Bone metastases, particularly to the lumbar vertebrae and pelvis, are observed in approximately 22% of dogs with necropsy-confirmed cases [1]. However, ante-mortem detection is often limited because of imaging sensitivity or the lack of targeted sampling [24]. In the present case, although bone histopathology was not performed, the absence of CT-detected bone lesions, along with the exclusive identification of metastatic lesions in the epaxial musculature and myocardium, suggests the possibility of isolated muscular and cardiac metastases [25]. Similar occurrences have been reported in human oncology, where muscular metastases developed independently of skeletal involvement [26,27,28].
The mechanisms underlying the rarity of skeletal muscle metastases, especially in isolation, remain unclear. Skeletal muscle is generally regarded as an inhospitable environment for metastatic colonization. Hypotheses to explain this resistance include physical barriers imposed by muscle motion, high local lactic acid concentrations, and the potential for muscle fibroblasts to encapsulate neoplastic cells [29]. Another proposed mechanism involves adenosine receptors, with muscle cells releasing agonists in vitro that may exert systemic anticancer and chemoprotective effects [30]. Recent studies have also highlighted structural, metabolic, and immunological factors such as mechanical barriers, vascular shear forces, extracellular matrix stiffness, myokine secretion, and exercise-induced metabolic shifts that may further restrict tumor colonization of skeletal muscle [31].

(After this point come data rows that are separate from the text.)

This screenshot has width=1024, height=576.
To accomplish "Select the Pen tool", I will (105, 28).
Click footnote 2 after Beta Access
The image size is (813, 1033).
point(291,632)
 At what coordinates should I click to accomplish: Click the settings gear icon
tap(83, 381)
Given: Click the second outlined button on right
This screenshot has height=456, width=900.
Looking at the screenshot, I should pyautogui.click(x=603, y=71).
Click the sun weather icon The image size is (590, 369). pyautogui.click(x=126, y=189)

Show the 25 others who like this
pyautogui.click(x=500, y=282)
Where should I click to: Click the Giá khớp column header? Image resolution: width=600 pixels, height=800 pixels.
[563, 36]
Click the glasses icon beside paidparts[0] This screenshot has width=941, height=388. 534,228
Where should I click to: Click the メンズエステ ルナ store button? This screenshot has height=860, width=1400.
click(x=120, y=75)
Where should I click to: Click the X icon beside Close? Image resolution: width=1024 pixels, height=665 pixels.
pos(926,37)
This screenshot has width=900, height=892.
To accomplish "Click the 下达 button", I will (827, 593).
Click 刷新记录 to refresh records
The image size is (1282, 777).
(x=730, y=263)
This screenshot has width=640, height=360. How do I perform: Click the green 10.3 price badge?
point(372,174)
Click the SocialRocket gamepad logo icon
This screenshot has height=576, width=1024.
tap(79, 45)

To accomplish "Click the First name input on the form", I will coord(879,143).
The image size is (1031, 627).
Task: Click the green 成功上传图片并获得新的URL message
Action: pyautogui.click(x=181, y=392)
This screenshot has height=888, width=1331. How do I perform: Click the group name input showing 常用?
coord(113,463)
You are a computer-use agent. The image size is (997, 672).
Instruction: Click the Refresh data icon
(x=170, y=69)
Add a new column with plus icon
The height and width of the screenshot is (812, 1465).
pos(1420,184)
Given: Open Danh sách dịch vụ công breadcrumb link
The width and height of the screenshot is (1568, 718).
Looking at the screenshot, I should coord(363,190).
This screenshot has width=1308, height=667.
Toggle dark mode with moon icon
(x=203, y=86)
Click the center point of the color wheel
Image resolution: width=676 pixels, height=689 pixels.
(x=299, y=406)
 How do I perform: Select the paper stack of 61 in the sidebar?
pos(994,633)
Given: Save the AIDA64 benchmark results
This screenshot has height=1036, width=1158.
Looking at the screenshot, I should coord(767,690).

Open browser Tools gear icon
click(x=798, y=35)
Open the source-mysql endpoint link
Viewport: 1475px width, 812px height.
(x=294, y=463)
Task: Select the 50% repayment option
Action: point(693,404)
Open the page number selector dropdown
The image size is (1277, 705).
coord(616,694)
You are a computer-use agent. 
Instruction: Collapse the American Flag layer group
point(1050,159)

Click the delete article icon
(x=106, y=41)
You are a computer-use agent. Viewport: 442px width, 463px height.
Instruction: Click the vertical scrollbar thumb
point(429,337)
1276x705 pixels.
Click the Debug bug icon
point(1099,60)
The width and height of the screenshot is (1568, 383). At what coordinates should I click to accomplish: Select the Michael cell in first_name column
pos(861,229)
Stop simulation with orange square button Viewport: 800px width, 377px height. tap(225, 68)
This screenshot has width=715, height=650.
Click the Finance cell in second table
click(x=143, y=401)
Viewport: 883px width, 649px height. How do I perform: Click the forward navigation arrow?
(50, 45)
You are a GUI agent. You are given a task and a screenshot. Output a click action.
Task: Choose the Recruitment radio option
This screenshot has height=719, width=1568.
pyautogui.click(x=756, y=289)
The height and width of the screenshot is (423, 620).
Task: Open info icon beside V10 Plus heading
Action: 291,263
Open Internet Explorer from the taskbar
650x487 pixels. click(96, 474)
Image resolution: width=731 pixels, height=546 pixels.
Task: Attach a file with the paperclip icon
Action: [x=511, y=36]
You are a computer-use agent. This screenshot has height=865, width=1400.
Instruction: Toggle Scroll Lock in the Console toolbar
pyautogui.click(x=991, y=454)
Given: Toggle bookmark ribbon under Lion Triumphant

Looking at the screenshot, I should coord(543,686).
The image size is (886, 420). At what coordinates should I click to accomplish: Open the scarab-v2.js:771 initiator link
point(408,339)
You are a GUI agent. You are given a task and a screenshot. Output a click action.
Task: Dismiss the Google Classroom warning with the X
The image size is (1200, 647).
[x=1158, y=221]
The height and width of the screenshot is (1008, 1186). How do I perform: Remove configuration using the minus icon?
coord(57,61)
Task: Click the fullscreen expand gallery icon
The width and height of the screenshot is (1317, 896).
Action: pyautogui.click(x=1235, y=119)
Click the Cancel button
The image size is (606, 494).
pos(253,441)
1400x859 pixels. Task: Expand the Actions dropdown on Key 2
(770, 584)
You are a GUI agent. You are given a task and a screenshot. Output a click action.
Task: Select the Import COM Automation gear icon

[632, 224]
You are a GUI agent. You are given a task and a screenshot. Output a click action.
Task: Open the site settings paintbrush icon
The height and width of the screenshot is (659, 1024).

The anatomical and hemodynamic characteristics of venous circulation may partially explain the unusual metastatic pattern observed in this case. In humans, Batson’s venous plexus is a recognized valveless venous network that allows retrograde blood flow and provides a pathway for metastatic spread from the pelvis to the vertebral column and thoracic organs [32]. In dogs, the internal vertebral venous plexus (IVVP) serves an equivalent role, forming bidirectional connections between the deep pelvic and thoracic venous systems, including those draining the prostate, urinary bladder, and mammary glands [33]. Because these veins lack valves, blood and circulating tumor cells can flow in either direction depending on local pressure gradients [33]. This mechanism may explain the hematogenous dissemination of prostatic carcinoma cells to the epaxial skeletal muscles, which are adjacent to the vertebral venous plexus.
Metastasis to the myocardium cannot be fully explained by the IVVP pathway, as the cardiac venous system is not directly connected to this network. A possible route might be systemic hematogenous dissemination, whereby circulating tumor cells enter the coronary circulation and become lodged within cardiac chambers [34,35]. Nevertheless, cardiac muscle metastases remain exceptionally rare in human oncology, reflecting the combined effects of dynamic contractile activity, continuous blood flow, and a lymphatic architecture that hinders tumor cell implantation and growth [34,35]. When cardiac involvement occurs, it is often detected incidentally during advanced imaging or postmortem examination, as most cases are clinically silent [34]. In dogs, reported myocardial metastases have been associated primarily with melanoma, lymphoma, and sarcoma, whereas those originating from prostatic carcinoma are exceedingly uncommon [35].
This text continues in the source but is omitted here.